-
Type: Bug
-
Resolution: Done
-
Priority: Major - P3
-
None
-
Affects Version/s: None
-
Component/s: None
-
None
-
ALL
-
I have a shard cluster with 4000 shard collections. After executing stepdown on one of the shards, many errors will occur when executing transactions:
(StaleConfig) Transaction 6ba3e857-e289-4ab1-a63c-c038a18bfc6c:614 was aborted on statement 1 due to: an error from cluster data placement change :: caused by :: Encountered error from xx.xx.xx.xx:xxxx during a transaction :: caused by :: epoch mismatch detected for xx.xx, the collection may have been dropped and recreated find from config server's log: [PeriodicShardedIndexConsistencyChecker] Attempt 0 to check index consistency for millionGroup.g_m_version1 received StaleShardVersion error :: caused by :: StaleConfig{ ns: "millionGroup.g_m_version1", vReceived: Timestamp(1, 3), vReceivedEpoch: ObjectId('6189f321bbcd3f66776bbe8a'), vWanted: Timestamp(0, 0), vWantedEpoch: ObjectId('000000000000000000000000') }: epoch mismatch detected for millionGroup.g_m_version1, the collection may have been dropped and recreated
Similarly, after adding a shard to the shard cluster, many errors will occur when executing transactions:
(StaleConfig) Transaction 324be44f-a3d4-4ee5-9fc4-9bbff6d53ffe:25 was aborted on statement 0 due to: an error from cluster data placement change :: caused by :: Encountered error from xx.xx.xx.xx:xxxx during a transaction :: caused by :: version mismatch detected for xx.xx
For the latter case, `jstests/sharding/transactions_stale_shard_version_errors.js` explains that transaction failure is an expected behavior after chunk migration.
And I can solve the above two problems by executing findOne (readpref is PrimaryMode) on each collection before executing the transaction after stepdown or chunk migration.

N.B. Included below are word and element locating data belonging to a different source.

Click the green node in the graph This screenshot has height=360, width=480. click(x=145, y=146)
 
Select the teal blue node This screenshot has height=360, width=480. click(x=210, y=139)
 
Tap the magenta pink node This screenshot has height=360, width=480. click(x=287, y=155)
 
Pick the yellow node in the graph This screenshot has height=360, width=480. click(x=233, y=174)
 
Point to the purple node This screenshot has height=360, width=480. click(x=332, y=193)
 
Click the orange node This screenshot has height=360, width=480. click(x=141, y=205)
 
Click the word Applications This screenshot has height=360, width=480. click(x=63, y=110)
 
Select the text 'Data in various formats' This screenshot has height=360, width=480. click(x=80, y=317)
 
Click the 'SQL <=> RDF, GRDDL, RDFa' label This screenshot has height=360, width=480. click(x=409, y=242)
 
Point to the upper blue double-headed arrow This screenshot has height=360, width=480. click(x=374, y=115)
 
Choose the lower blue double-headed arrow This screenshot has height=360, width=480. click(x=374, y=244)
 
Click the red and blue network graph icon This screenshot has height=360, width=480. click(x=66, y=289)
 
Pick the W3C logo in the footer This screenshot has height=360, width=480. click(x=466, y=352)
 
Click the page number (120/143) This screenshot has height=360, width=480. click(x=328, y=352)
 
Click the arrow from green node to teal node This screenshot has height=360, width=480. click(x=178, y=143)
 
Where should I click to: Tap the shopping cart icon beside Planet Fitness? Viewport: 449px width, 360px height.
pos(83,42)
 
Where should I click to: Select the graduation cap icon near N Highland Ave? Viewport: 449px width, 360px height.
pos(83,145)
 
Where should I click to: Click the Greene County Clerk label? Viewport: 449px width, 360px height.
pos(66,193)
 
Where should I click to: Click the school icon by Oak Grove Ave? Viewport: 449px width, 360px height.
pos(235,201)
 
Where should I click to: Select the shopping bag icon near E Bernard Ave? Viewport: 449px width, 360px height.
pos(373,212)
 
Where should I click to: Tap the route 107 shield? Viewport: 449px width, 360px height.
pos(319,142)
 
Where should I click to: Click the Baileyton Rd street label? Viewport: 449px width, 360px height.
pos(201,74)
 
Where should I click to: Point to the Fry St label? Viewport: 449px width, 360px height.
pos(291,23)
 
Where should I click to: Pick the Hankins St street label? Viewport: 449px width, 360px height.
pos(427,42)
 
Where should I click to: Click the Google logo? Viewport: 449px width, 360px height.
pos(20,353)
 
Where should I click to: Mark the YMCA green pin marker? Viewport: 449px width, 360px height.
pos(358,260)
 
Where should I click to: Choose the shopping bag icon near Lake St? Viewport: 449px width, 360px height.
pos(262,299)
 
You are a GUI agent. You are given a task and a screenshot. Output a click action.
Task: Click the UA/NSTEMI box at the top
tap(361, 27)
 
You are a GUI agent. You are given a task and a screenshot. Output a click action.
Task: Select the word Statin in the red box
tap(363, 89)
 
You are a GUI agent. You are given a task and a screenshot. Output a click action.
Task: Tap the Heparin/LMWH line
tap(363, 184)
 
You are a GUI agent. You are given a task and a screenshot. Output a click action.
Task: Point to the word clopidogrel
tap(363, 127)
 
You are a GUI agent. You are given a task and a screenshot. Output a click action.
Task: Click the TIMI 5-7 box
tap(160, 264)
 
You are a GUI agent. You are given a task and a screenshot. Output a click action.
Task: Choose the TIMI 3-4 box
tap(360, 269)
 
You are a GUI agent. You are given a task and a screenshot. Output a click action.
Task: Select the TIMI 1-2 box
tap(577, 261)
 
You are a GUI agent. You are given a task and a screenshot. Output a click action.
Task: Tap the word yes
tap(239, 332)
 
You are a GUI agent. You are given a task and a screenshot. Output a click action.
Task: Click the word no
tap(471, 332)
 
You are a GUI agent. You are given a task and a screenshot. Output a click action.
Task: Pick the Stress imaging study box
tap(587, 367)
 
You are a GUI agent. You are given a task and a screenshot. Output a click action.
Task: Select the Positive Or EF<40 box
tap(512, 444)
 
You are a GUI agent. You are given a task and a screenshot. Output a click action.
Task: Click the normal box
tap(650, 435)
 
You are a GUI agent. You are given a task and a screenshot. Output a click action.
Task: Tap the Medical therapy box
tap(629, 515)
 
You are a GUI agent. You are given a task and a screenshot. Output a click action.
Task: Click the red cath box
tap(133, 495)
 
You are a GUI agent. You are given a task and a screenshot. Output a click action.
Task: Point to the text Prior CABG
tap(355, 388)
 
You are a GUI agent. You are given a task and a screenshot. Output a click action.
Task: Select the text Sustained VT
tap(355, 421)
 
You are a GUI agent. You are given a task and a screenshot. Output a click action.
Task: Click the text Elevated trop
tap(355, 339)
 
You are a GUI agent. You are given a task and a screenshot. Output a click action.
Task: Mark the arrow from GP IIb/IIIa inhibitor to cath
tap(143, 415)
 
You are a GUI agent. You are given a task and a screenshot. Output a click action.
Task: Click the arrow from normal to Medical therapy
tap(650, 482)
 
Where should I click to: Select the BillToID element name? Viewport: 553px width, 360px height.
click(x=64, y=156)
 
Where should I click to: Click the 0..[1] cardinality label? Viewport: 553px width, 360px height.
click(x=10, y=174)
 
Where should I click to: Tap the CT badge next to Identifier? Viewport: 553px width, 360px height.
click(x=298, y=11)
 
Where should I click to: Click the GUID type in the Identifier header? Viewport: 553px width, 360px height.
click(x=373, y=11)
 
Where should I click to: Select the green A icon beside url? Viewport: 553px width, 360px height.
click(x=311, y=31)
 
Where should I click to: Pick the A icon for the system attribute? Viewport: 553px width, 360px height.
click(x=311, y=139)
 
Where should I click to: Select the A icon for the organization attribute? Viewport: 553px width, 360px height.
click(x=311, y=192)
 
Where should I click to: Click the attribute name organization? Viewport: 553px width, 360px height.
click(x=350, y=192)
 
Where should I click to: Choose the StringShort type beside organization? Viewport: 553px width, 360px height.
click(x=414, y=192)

So my questions and suggestions are:
1. Is it an expected behavior that the first transaction executed on each collection is aborted after the stepdown is complete?
2. Why can't the catalog cache (or somethingelse) on the shard be updated in time to ensure that the transaction will not be aborted because of epoch/version mismatch?